Clearly we need to throw CouchDB away now and go back to a proper™ (a.k.a. relational) database, right? Well, no. As I said earlier we can try to move the transaction into a single document.
In our relational past, we would have had an invoices table and a charges table. The invoices table would carry all the invoices data (have fun with that), and the charges would have a field for amount and description, as well as a boolean field invoiced.
In the world of NoSQL (documents, no transactions), instead we have 2 documents: an invoice document that contains all the invoice data and a charge document with the amount and description again. Oh, and the documents also have _id_s.

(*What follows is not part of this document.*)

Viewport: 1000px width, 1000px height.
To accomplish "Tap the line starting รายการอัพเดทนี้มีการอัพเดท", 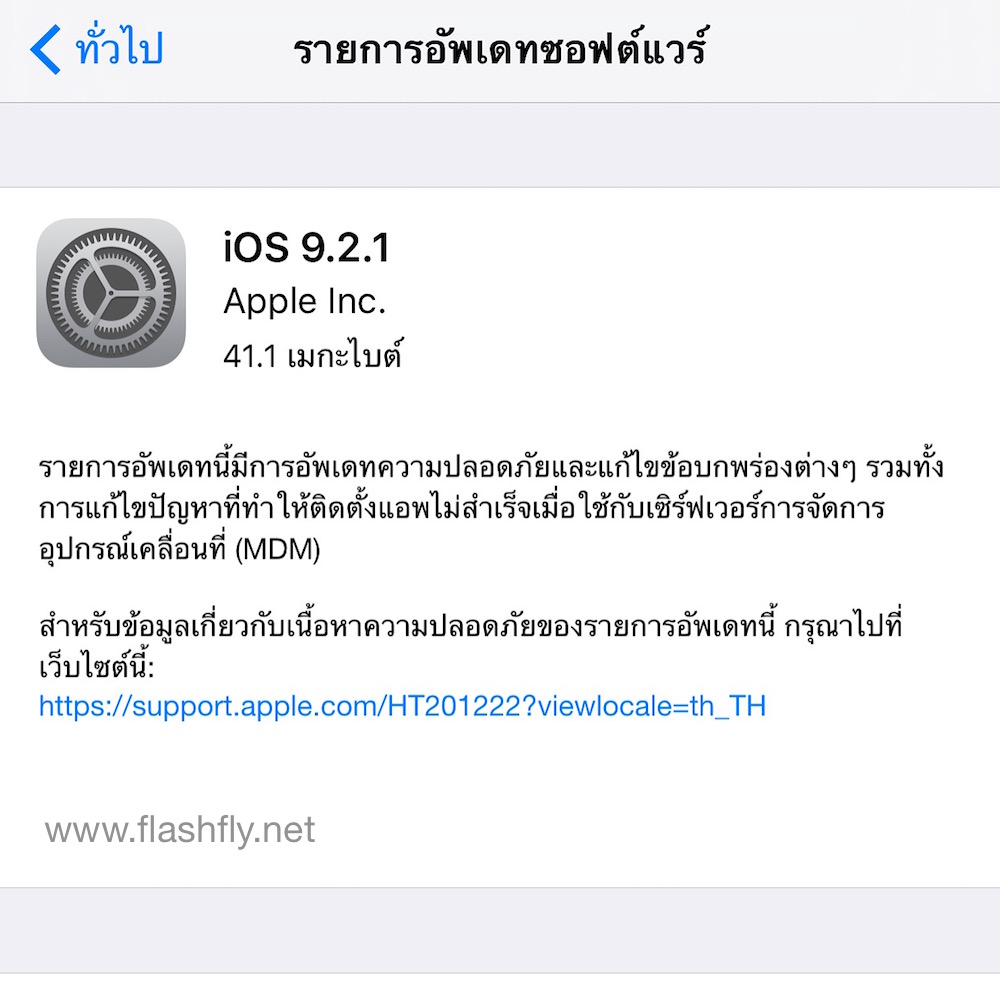I will point(491,467).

Now when we create the invoice, instead of marking the charge as invoiced, we add the charge’s id to an array invoiced_charges in the invoice.
That was pretty easy. Now the tricky part is, next month, to determine which charges have been invoiced already. The first approach could be to make two requests:
Fetch all the charges by using a view that just emits every document that is a charge
function(doc) {
if(doc.type == 'charge') {
emit(doc.id, null);
}
}
Then fetch all the charge ids from the invoices:
function(doc) {
if(doc.invoiced_charges) {
doc.invoiced_charges.forEach(function(id) {
emit(id, null);
});
}
}
Then on the client side we can throw all the charges whose ids are in the list of invoiced charges.

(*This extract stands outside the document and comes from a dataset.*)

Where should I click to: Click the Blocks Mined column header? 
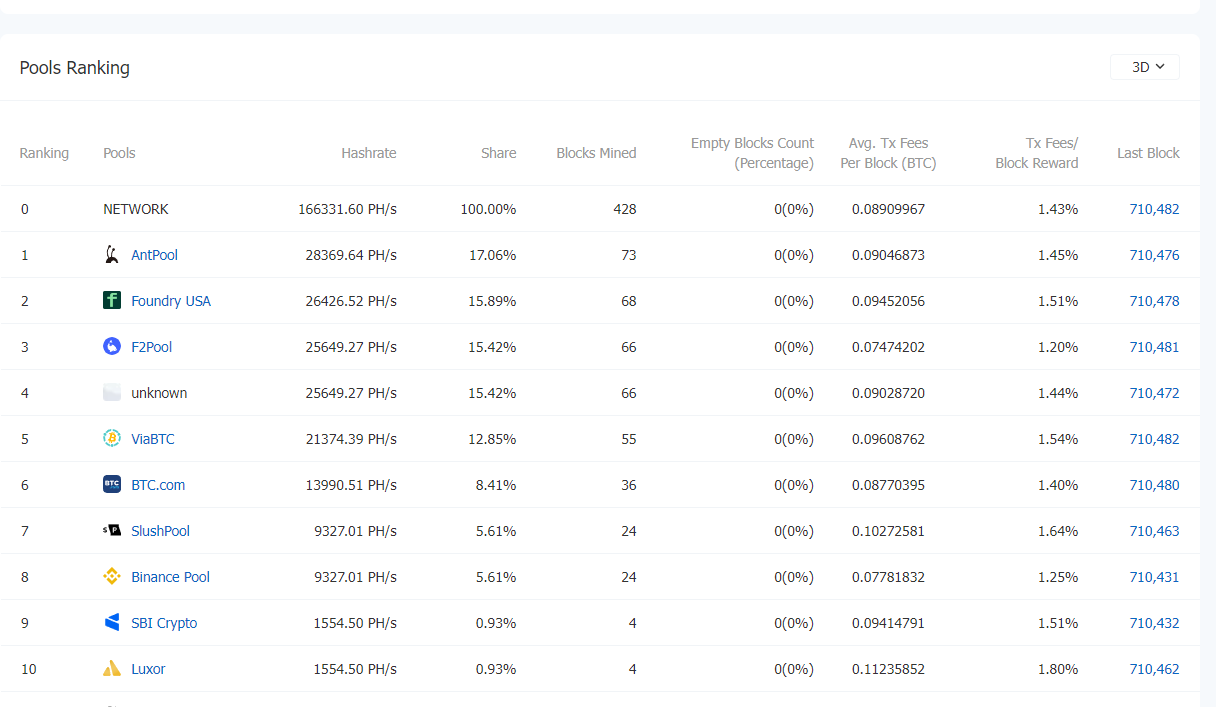(596, 153)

But we can do better: We can use a list function to do the filtering within CouchDB. First we have to combine the above views into one:
function(doc) {
if(doc.type == 'charge') {
emit('charge', null);
}
if(doc.invoiced_charges) {
doc.invoiced_ids.forEach(function(id) {
emit('_invoiced', null)
});
}
}
Now we add the following list function:
function() {
// some helpers
Array.prototype.index = function(val) {
for(var i = 0, l = this.length; i < l; i++) {
if(this[i] == val) return i;
}
return null;
}
Array.prototype.include = function(val) {
return this.index(val) !== null;
}
// interesting stuff
var used_ids = [];
send_json_results(function(row, sender) {
if(row['key'] == '_invoiced') {
used_ids.push(row['id']);
} else {
if(!used_ids.include(row['id'])) {
sender.send_row(row);
};
};
});
// more helpers
// this just makes sending json from a list function easier
function send_json_results(callback) {
send('{"rows": [');
var first_row = true, sender = {};
sender.send_row = function(json) {
if(!first_row) {
send(',');
}
first_row = false;
send(JSON.stringify(json));
};
while(row = getRow()) {
callback(row, sender);
}
send(']}');
};
}
(Disclaimer: this is not exactly the same code as used in cobot and I haven’t tested it again.)

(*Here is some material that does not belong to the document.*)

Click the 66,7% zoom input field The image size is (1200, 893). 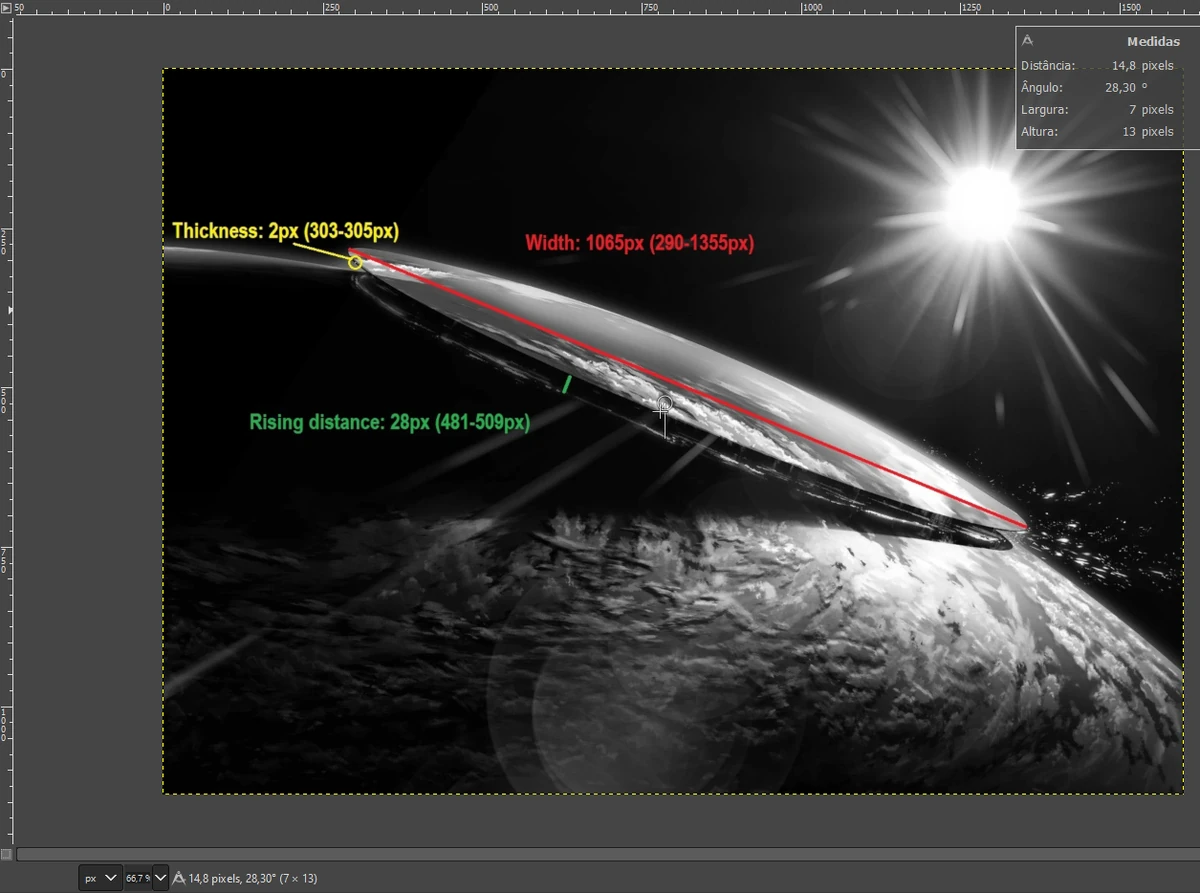click(x=137, y=878)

Apart from all the helpers, what this essentially does it put all the invoiced charges ids into a list and check every charge against that list, only sending it down to the client if it hasn’t been invoiced already.
As the view is sorted by the keys (‘_invoiced’, ‘charge’) we can be sure that all the invoiced charge ids have been collected before the list function checks the first charge.
There you have it, transactions in CouchDB.
P.S. If you are writing your stuff in Ruby (and possibly Rails), Couch Potato now has support for creating and querying list functions. See the readme.